Whereas, ‘gains in health care insurance coverage are associated with vote shifts toward the Democratic Party.’ Evidently, this reality is at odds with popular arguments (Wittman, 1995) that claim ordinary forces of political competition, inherently, serve as mechanisms to hold politicians to account, and thus can sufficiently deliver efficiency.

Affordable Care Act and Moral Hazard

Although, moral hazard is a typical insurance market failure, in an attempt to make coverage affordable within the remits of the established system, Barack Obama’s Patient Protection and Affordable Care Act (commonly referred to as the Affordable Care Act or Obamacare) in 2010 inflated pre-existing deviations. ‘Moral hazard’ in healthcare refers to the result of an insured person changing their behaviour, typically riskier, upon gaining coverage because they are now protected; for example, making health decisions, like purchasing extra medication or staying in hospital longer than needs be, that they would not have done so if they were not insured.

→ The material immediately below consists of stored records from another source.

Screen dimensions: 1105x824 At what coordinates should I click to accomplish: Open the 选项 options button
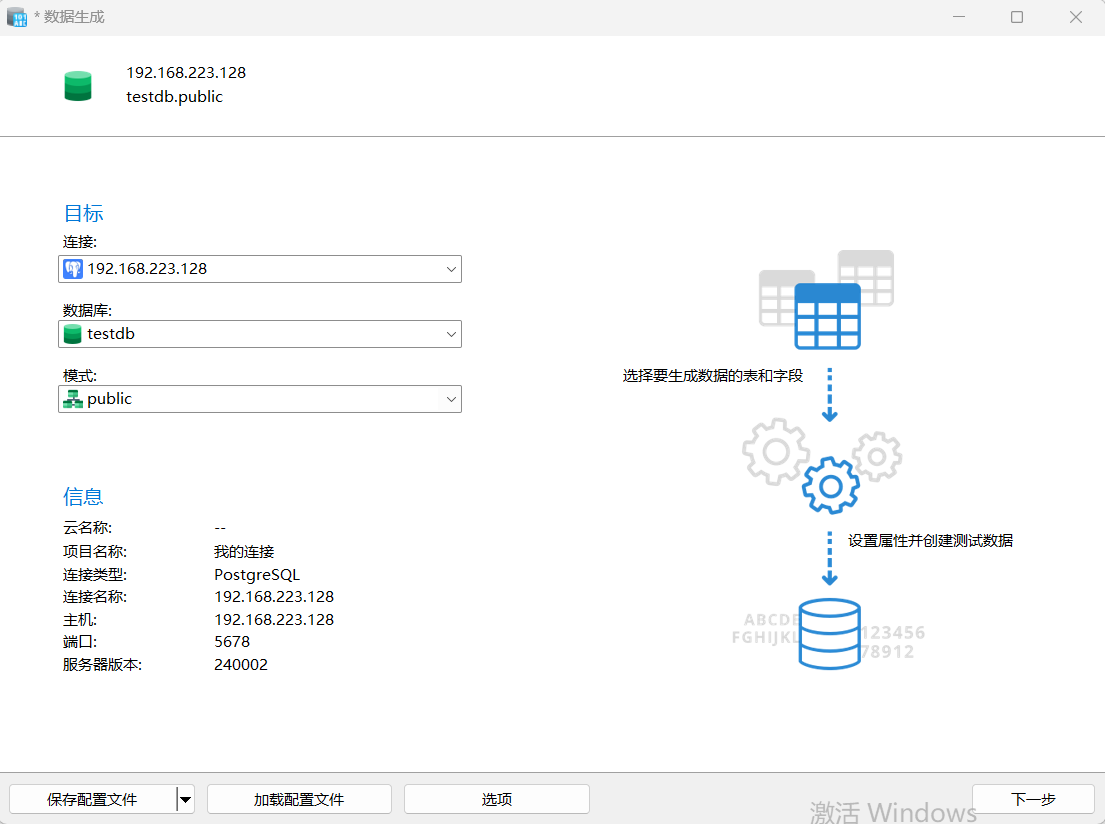tap(497, 799)
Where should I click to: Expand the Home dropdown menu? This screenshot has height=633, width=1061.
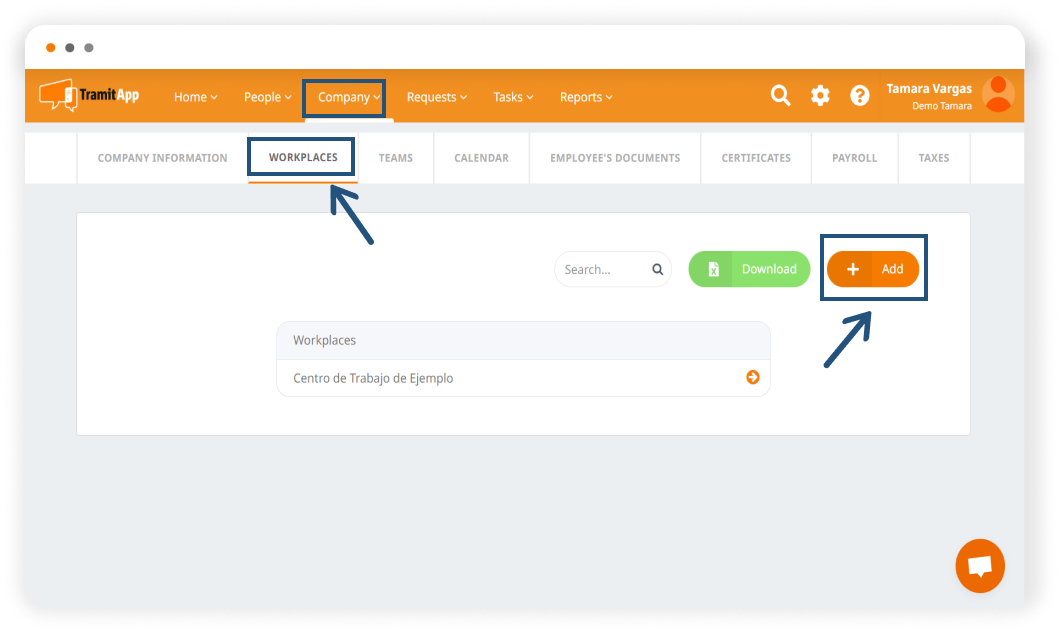195,97
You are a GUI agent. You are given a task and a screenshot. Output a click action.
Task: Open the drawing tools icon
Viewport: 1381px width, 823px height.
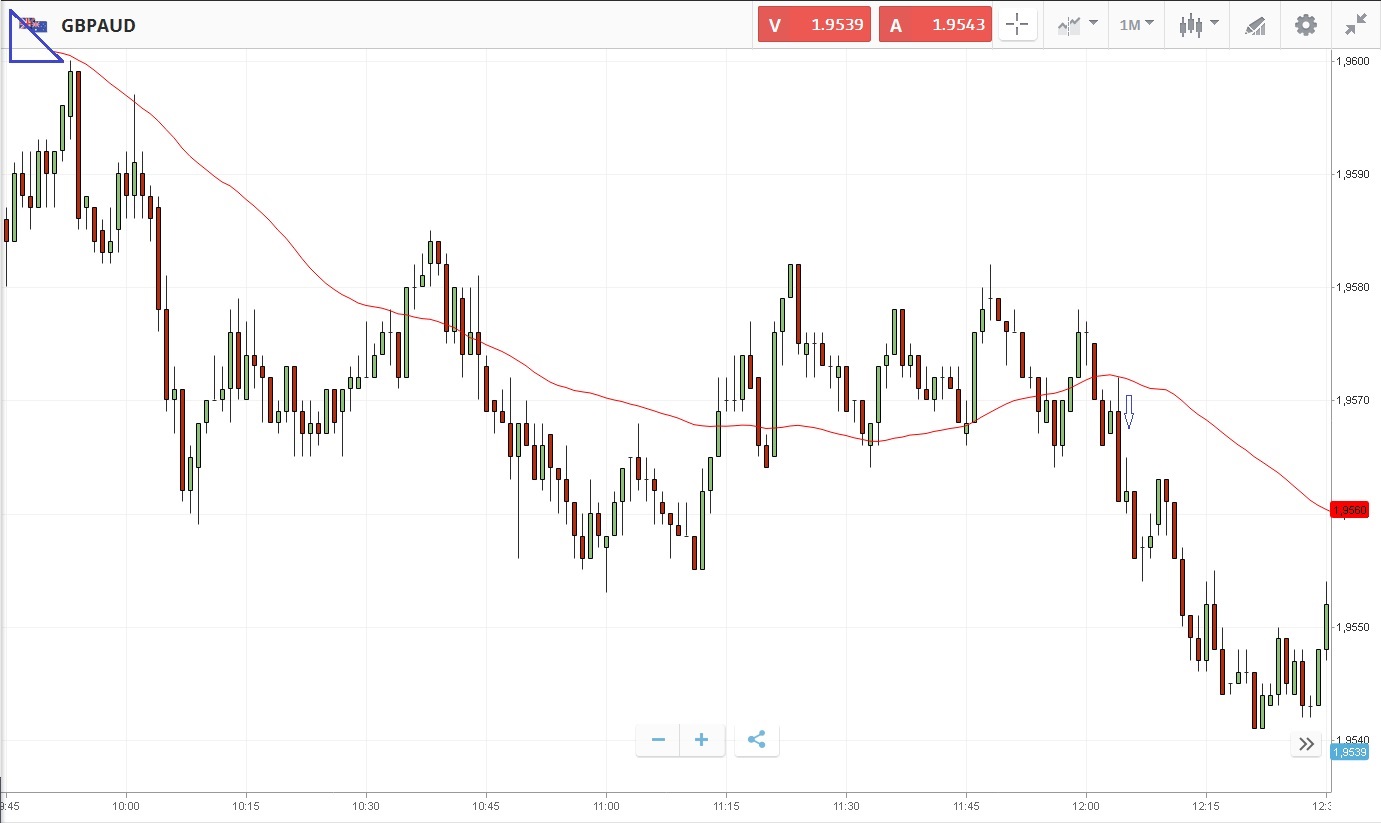point(1255,25)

The government argument for subsidising insurance is that it encourages more people to buy insurance, this is supported by conventional theory that claims consumers are hurt when they voluntarily purchase full coverage (Manning and Marquis, 1996). However, the Act exacerbated underlying market failures by, primarily, mandating community ratings (uniform pricing that disregards individual risk prospects (Pauly, 1970)), a price control provision that decreases consumer surplus because the insurers charge everyone the same; in turn, disincentivising healthy people from purchasing insurance, thus increasing the risk of declining average health of an insured population, and reducing profit-making for companies. Insurance companies attempt to combat this moral hazard by encouraging responsible behaviour, such as charging a co-pay for unnecessary visits to physicians; and in-line with economic theory, premiums have consequently risen since the Act passed (NCSL, 2018). Consequently, demonstrating how the bureaucratisation of healthcare hinders the ability of the markets within it to operate. Restrictive regulations that attempt to achieve near-universal coverage without overhauling the system.

Conclusion

In conclusion, it is clear that the mixed provision of healthcare, and all that pertains to it, cannot function as the ideal economic market. Given that healthcare has properties of a merit good, it is, therefore, incompatible with market forces because private provision cannot consistently deliver necessary results, such as efficiency (coverage, distribution, etc.), so government intervention is required. This intervention attempts to remedy the adverse effects that arise, like externalities, because consumption of such goods is always ideal, given the social benefits outweigh their private counterparts. However, it is evident that government provision also hinders the provision of healthcare overall. Government intervention attempts to mimic an ideal market, but such a response does not efficiently allocate this good; instead, it can exacerbate inefficiencies that harm consumers or patients through exclusionary regulations and extreme partisanship.